Prove all things; hold fast that which is good.

Before continuing my topic (Re-Defining ‘Church’), I think I should give some further clarity to my church background affiliations (somewhat for personal reasons) in my attempt to offend no one.  I realize that I sometimes pick on certain groups, generally this is because I have some degree of background experience with these groups, however, and am not attempting to be malicious (of course, most of those who read this blog have no way of knowing that unless I say so), but feel a certain amount of familial affections wherein I feel I can tease on certain traits.

I grew up in a traditional Pentecostal denomination (one of the early ones founded shortly after the Asuza street revival (circa 1910s)).  While the denomination I came from is large, and has a fairly good sized range of variable degrees of freedom in the Spirit, I found that the local body I grew up in  was what I would refer to as: ‘theologically Pentecostal.’  That is, they believed in the Holy Ghost Baptism, and the gifts, but they generally weren’t walking in the power of these things (at least not as a whole).  (And, again, I hope no one takes offense at my calling it like I see it, these were good people but in my growth, and rigor for the Lord, I wasn’t seeing the greater fullness that I knew is for the people of God.  I realize now that what I was looking for was a community that could fully model the church in the book of Acts – high standards, I know, but I just felt [feel] we should live daily in the highest possible standing of God’s call.).

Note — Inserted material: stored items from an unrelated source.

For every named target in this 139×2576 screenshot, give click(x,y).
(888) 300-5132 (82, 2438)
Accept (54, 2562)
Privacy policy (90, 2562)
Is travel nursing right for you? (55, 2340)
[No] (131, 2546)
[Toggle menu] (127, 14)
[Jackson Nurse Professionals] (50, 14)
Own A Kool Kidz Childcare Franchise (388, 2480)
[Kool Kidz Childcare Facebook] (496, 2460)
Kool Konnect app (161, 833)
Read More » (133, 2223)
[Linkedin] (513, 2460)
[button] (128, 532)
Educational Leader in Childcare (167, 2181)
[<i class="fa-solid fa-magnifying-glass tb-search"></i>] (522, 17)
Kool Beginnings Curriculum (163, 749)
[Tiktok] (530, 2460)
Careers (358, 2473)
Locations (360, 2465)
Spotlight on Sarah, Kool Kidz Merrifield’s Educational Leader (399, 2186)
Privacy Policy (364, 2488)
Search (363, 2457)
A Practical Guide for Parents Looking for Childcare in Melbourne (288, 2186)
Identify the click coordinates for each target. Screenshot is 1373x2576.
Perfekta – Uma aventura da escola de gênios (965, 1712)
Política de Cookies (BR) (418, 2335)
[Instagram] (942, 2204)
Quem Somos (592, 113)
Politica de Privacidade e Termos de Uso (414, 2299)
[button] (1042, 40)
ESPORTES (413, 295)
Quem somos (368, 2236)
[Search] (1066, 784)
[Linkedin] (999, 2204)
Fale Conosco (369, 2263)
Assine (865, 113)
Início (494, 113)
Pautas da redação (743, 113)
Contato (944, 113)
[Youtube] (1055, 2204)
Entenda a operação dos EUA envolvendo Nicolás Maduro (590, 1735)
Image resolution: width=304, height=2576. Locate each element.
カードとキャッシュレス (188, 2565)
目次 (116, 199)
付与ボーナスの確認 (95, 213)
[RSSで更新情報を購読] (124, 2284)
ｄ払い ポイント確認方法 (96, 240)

While involved with the traditional Pentecostal denomination I explored several other groups, denominations, and affiliates (I was generally pretty open, though I chronicled blowing one such opportunity in this post.)  I worked for an inter-denominational Christian Camp for a while, where I got exposed to a team from a group from what is now considered the New Apostolic Reformation (NAR).  I was immediately taken by two things with this group 1) the small team I was exposed to seemed to be modelling greater fullness in the Holy Spirit power than any group I had previously been personally exposed to, and 2) they seemed to have an excessive emphasis on spiritual ecstasy.

I was pleasantly surprised, albeit a little perplexed at the apparent excesses, to have met with these.  To make a longer story short, I initially felt that I was finally finding what I had been looking for – a church that operated in the same power and manifestation as in the book of Acts.  Honestly, to this day – I don’t know of another group that does so more fully, and so when I tease on the NAR, I ended up joining a missions team with the group/denomination/whatever-you-want-to-call-it.  I tease on the ‘Apostolics,’ or the ‘NAR’ sometimes in the same familial way that I sometimes tease on classic Pentecostals.  I suppose that I consider myself ‘one of them,’ but I don’t think that the church/group/whatever-you-want-to-call-it has discovered all Truth, and I think sometimes there is a tendency to go into excesses without a willingness to receive any form of correction on it (it sometimes seems that anyone who would attempt to make any form of correction – unless they are a recognized ‘Apostle’ or ‘Prophet’ within the group – is labelled ‘religious’ and ignored).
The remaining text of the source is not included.